7. Very rarely, earworms can negatively affect daily life. True or false? …………….

8. Chewing gum can make earworms stop. True or false? …………….

Section 2: Write the noun form of the following words. 

9. unable. 10. animated. 11. rare. 12. prevents. 13. normal.

Section 3: Read the following passage. Then, fill in the blanks with the correct words from the choices given.

Why do some …14…, such as waiting, driving or being alone, make songs stick in our heads more than usual?

Earworms …15… occur more frequently when people are in low-attention states. It could be that earworms also …16… just below consciousness in other kinds of situations, but we're …17… busy doing other things to notice them.
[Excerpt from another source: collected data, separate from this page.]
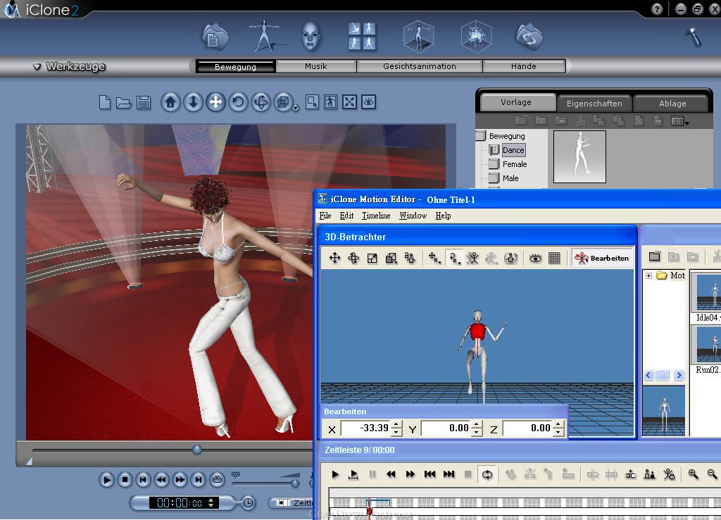Click the save icon above the main viewport

[144, 101]
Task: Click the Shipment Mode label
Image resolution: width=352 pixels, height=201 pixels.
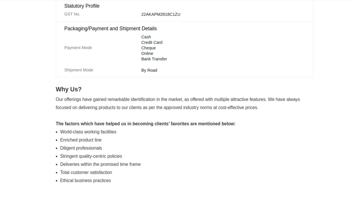Action: (79, 70)
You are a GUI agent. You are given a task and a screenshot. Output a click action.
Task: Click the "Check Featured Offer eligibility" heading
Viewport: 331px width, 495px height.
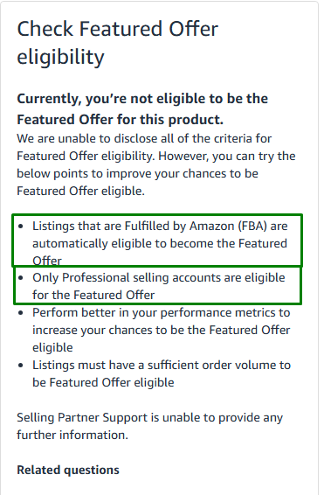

Or it …18… be that earworms …19… develop more readily when the brain is in this kind of state.

14. a. situation  b. places c. situations

15. a. like to b. tend t   c. have to

16. a. exist b. be c. can

17. a. then b. too  c. even 

18. a. should b. could  c. would

19. a. truly b. madly c. deeply

Section 4: Find words that match the following definitions.

20. the words in a song ……………

21. activities people do regularly ……………

22. to repeat ……………

23. very rare …………

24. a memorable part of a song ……………

Answers: 1. False. 2. Princeton University. 3. False. 4. True. 5. False. 6. False. 7. True. 8. True. 

9. inability. 10. animation. 11. rarity. 12. prevention. 13. normality.

14. c. 15. b. 16. a. 17. b. 18. b. 19. a. 

20. lyric. 21. habits. 22. loop. 23. exceptional. 24. hook.